**Description of the task:** How many of the lines below include the word "width"? Only the number should be given.

**Data listing:**
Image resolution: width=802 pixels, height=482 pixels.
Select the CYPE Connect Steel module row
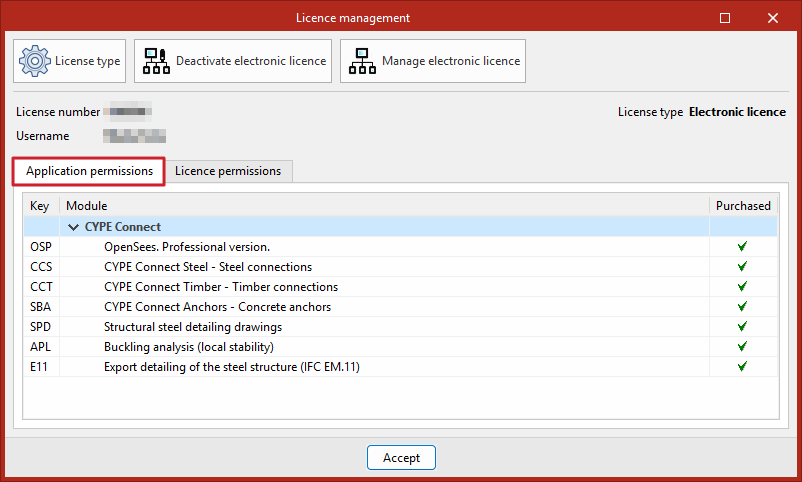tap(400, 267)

==

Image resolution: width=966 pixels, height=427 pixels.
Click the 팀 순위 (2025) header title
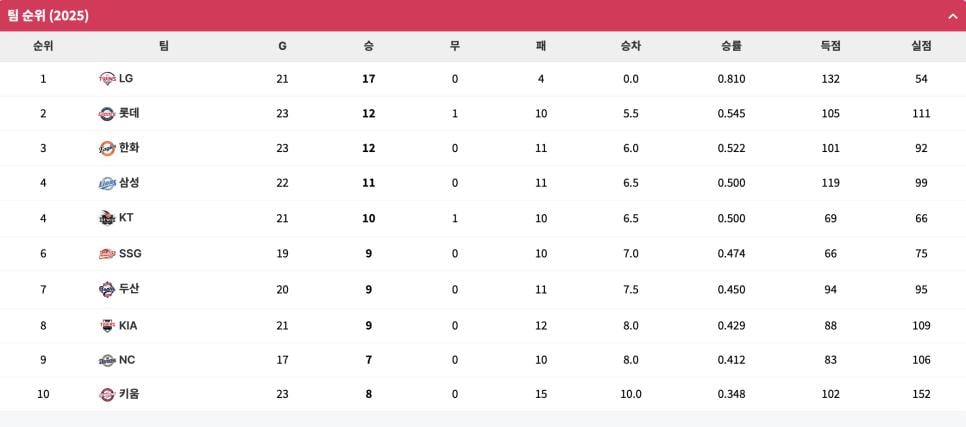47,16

**Written response:** 2